Tout part du dossier EADS. La question prioritaire de constitutionnalité du 18 mars 2015 censure la double poursuite des délits boursiers par le parquet et la commission des sanctions de l’AMF. Le Conseil constitutionnel impose ainsi aux parlementaires français de légiférer pour que ces deux autorités n’agissent plus en parallèle mais conjointement, en établissant des règles de répartition des compétences. Après la stupeur et les interrogations, survient la loi du 21 juin 2016 qui s’emploie à fixer les règles en termes suffisamment vagues pour inciter les deux institutions à se mettre d’accord entre elles avant d’instruire. Un bon accord vaut mieux que deux mauvais procès.

L’affaire EADS a ouvert la brèche en France, puis les dossiers Cahuzac, Altran et Wildenstein ont suivi.

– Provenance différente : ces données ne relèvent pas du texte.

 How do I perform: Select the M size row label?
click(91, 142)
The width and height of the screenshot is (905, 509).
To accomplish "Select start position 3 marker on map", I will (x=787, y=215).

Et le nouveau principe a l’avantage de mettre fin à des situations particulièrement injustes. Dans un contexte de lutte contre les infractions minant le monde des affaires, les prévenus devaient répondre et se défendre devant les services d’instruction de deux autorités de poursuites différentes : mêmes interrogatoires, mêmes preuves, mêmes qualifications juridiques. Sans parler de la durée, l’instruction étant généralement menée sur plusieurs années, mêlée parfois d’incidents de procédure, aboutissant à une décision souvent frappée d’appel puis de cassation, quand ce n’est pas à une interruption de l’audience le temps de saisir la Cour européenne des droits de l’homme ou la Cour de justice de l’UE. Le dossier Altran a été, au printemps dernier, le terrain de ces aléas procéduraux. « Celui d’un sinistre de la justice en raison d’une durée de procédure inacceptable », juge Hervé Temime. Les prévenus peuvent largement atteindre un âge avancé, « faiblir, tandis que l’appareil judiciaire se renouvelle, lui. C’est une rupture de l’égalité des armes, commente Jean-Daniel Bretzner. Mon client, atteint de la maladie d’Alzheimer, a comparu muni d’un appareil électrique lourd sans lequel il ne peut se déplacer. Certains jours, la contrainte était tellement forte qu’il a sollicité l’autorisation de ne pas comparaître à l’audience. » Le directeur de la communication financière était ainsi poursuivi pour des faits remontant à 2001, condamné en 2007 par la Commission des opérations de Bourse (ex-AMF) puis une deuxième fois début 2017 par le tribunal correctionnel. Alexis Kniazeff était alors âgé de 74 ans.

Une petite révolution

Tous les avocats qui se sont confrontés à un dossier impliquant des doubles poursuites – Pierre Cornut-Gentille, Éric Dezeuze, Frédéric Pelletier, Aurélien Hamelle, Maurice Lantourne… – se disent satisfaits de ce changement de législation en matière de délits boursiers et fiscaux. Avocats de la défense face au ministère public, ils se félicitent même des relaxes qui s’enchaînent. Mais nombre d’entre eux s’inquiètent, cette hésitation judiciaire les emmenant à redouter l’issue des rebondissements. Certains craignent une gestion opportuniste et politique de la question au gré des dossiers. Pire, l’utilisation de la justice pénale à des fins purement fiscales. Parmi les plus anciens d’entre eux, habitués à l’inattaquable indépendance des contentieux, certains se sont retrouvés dans des situations fort peu confortables face à la brutalité des revirements. Hervé Temime croit à un « un vaste mouvement menant à l’exclusion totale des doubles poursuites, un système qui ne conduira pas à l’impunité mais au contraire à la responsabilité des parties poursuivantes devant choisir ». Sans aucun retour possible.